Negative thinking leads to more negative thinking
Teach your child that thoughts and feelings are linked: think negatively and you will feel negative. Changing takes lots of practice but you can begin by talking about how your own thoughts about adversity create negative feelings in you.
Monitor your ‘inner voice’
Show your child how to acknowledge that the things you say to yourself are not necessarily always accurate. For instance, after receiving the poor mark your child may be telling themself they are a failure and will never be able to succeed.
Control negative thinking
Help your child learn to identify the thoughts that flit across their mind at the times they feel worst. These thoughts, although barely noticeable, greatly affect mood and behaviour. For instance, if your child received a poor mark, ask, “When you got your mark, what did you say to yourself?”
Find things that are true and nice to say about yourself
Teach your child how to generate more accurate explanations (to themselves) when bad things happen. This involves looking for evidence to the contrary (good marks in the past, success in other areas).

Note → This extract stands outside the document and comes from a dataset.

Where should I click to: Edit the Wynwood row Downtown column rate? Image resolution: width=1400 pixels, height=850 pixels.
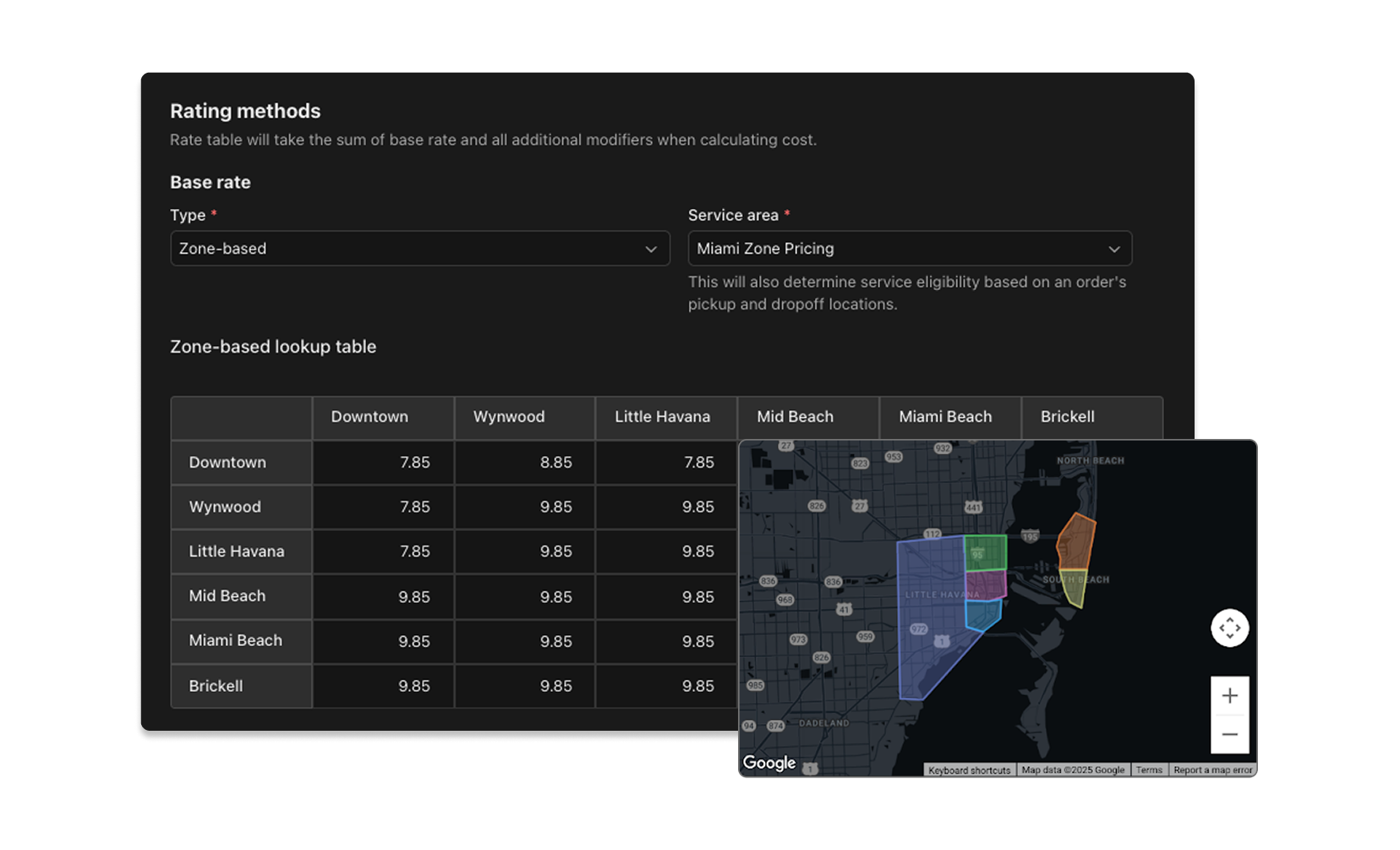(x=383, y=507)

Stop exaggerating – things are not that bad
Teach your child to ‘de-catastrophise’ the situation. That is, help them to see that the bad event may not be as bad or will not have the adverse consequences imagined. Few things in life are as devastating as we fear.
If there’s a problem, look at what your child enjoys or is doing well at and focus on that for a few days. You will all benefit from taking the attention away from the problem. This will help your child to relax and minimise the gravity of the perceived problem.
Break down barriers
If your child thinks that they are not good at something, they may worry about their performance and possible failure. That will often cause them to refuse to put themself in a situation where they might not do well. Helping them change the way in which they interpret the world can turn a situation around very quickly. So listen to your child's concerns, but be very reassuring and keep reminding them about the things that they do well.
Quick tips to help kids see the bright side
- Reinforce the positives. Give praise, recognition or a special privilege for a job well done.
- Give your children responsibility for household chores. Responsibility makes them feel valued and part of the team.
- Don't re-do their jobs. If you expect perfection, it is too easy for them to quit trying.
- Laugh at their jokes and listen attentively when they are talking to you. Being fully present when you are with your child is essential.